↓↓↓

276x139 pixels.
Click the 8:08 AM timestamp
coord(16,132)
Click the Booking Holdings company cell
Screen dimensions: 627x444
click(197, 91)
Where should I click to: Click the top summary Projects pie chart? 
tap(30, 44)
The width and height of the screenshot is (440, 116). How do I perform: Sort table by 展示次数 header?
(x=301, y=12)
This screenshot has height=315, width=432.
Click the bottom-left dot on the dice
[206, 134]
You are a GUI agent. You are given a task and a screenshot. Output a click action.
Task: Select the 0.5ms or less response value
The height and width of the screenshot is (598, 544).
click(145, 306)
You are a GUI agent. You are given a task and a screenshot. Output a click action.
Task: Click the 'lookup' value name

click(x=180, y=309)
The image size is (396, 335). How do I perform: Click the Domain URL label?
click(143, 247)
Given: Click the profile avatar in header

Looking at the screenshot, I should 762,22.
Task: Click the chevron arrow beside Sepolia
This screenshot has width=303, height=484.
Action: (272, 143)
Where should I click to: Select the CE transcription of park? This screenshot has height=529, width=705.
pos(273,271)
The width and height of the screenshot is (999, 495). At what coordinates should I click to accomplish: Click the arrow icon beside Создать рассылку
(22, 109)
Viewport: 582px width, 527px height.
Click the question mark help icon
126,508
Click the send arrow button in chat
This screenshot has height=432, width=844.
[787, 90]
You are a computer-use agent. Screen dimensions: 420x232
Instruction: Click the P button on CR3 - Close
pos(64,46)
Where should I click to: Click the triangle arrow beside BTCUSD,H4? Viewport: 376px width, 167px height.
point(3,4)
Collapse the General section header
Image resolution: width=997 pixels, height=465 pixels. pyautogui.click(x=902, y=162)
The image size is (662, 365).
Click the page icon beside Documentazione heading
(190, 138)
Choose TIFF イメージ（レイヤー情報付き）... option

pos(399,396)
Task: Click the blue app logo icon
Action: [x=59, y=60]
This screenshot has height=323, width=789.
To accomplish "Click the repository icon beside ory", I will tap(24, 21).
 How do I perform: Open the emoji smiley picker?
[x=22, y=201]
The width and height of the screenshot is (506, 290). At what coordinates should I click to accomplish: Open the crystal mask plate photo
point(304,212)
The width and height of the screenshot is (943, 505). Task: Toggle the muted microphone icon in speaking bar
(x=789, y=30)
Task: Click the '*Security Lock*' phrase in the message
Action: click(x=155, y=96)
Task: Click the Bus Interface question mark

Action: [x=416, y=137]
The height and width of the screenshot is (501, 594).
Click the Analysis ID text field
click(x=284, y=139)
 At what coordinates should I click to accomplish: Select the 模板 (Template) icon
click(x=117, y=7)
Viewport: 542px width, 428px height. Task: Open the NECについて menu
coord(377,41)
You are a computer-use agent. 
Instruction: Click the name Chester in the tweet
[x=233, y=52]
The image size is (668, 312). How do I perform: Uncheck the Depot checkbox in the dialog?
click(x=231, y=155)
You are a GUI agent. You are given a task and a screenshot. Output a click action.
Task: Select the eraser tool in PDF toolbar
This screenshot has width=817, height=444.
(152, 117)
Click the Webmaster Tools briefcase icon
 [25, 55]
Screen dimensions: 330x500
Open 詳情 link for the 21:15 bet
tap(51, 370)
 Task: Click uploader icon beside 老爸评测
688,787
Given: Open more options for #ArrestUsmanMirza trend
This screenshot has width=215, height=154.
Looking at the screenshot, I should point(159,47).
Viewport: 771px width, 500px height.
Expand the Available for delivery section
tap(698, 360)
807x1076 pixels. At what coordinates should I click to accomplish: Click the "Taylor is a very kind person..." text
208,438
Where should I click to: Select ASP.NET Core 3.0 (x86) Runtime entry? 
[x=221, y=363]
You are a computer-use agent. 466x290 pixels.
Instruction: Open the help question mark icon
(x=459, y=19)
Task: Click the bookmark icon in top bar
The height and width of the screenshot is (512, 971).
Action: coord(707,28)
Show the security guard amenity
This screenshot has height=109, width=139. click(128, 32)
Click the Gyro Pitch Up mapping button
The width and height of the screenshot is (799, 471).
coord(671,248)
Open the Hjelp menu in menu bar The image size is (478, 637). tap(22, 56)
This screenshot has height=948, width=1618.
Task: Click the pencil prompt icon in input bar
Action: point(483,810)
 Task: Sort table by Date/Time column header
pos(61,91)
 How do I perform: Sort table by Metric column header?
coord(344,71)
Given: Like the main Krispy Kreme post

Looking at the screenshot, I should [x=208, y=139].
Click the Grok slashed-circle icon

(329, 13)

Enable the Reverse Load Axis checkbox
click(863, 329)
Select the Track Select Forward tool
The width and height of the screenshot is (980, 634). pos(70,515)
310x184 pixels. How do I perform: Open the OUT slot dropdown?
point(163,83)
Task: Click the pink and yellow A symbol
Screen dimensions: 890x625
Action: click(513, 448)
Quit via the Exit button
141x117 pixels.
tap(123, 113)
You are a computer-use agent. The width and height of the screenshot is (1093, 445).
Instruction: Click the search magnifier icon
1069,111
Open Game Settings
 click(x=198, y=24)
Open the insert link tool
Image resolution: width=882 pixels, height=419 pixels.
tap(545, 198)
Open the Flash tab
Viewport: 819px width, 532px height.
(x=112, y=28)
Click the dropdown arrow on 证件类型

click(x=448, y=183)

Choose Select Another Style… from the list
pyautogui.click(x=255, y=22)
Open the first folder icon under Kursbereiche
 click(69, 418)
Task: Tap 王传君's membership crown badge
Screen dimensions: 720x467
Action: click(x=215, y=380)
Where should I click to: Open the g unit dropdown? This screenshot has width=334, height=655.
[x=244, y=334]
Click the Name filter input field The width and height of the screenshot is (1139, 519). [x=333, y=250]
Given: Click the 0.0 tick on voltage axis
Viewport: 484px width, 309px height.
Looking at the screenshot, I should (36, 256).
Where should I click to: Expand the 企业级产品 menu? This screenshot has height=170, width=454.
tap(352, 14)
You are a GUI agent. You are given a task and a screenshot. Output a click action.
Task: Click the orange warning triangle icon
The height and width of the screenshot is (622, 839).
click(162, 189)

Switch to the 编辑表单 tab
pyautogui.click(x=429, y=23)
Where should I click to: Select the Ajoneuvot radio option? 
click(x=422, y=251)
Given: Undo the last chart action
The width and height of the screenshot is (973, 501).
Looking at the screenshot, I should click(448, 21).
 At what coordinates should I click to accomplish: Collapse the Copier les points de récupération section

↑↑↑

- [WHAT YOU ARE ASKED TO DO]:
Begin at the top of the listing above and set down each line exactly. Stop after the line that contains "Task: Click the chevron arrow beside Sepolia".

- [ANSWER]:
276x139 pixels.
Click the 8:08 AM timestamp
coord(16,132)
Click the Booking Holdings company cell
Screen dimensions: 627x444
click(197, 91)
Where should I click to: Click the top summary Projects pie chart? 
tap(30, 44)
The width and height of the screenshot is (440, 116). How do I perform: Sort table by 展示次数 header?
(x=301, y=12)
This screenshot has height=315, width=432.
Click the bottom-left dot on the dice
[206, 134]
You are a GUI agent. You are given a task and a screenshot. Output a click action.
Task: Select the 0.5ms or less response value
The height and width of the screenshot is (598, 544).
click(145, 306)
You are a GUI agent. You are given a task and a screenshot. Output a click action.
Task: Click the 'lookup' value name

click(x=180, y=309)
The image size is (396, 335). How do I perform: Click the Domain URL label?
click(143, 247)
Given: Click the profile avatar in header

Looking at the screenshot, I should 762,22.
Task: Click the chevron arrow beside Sepolia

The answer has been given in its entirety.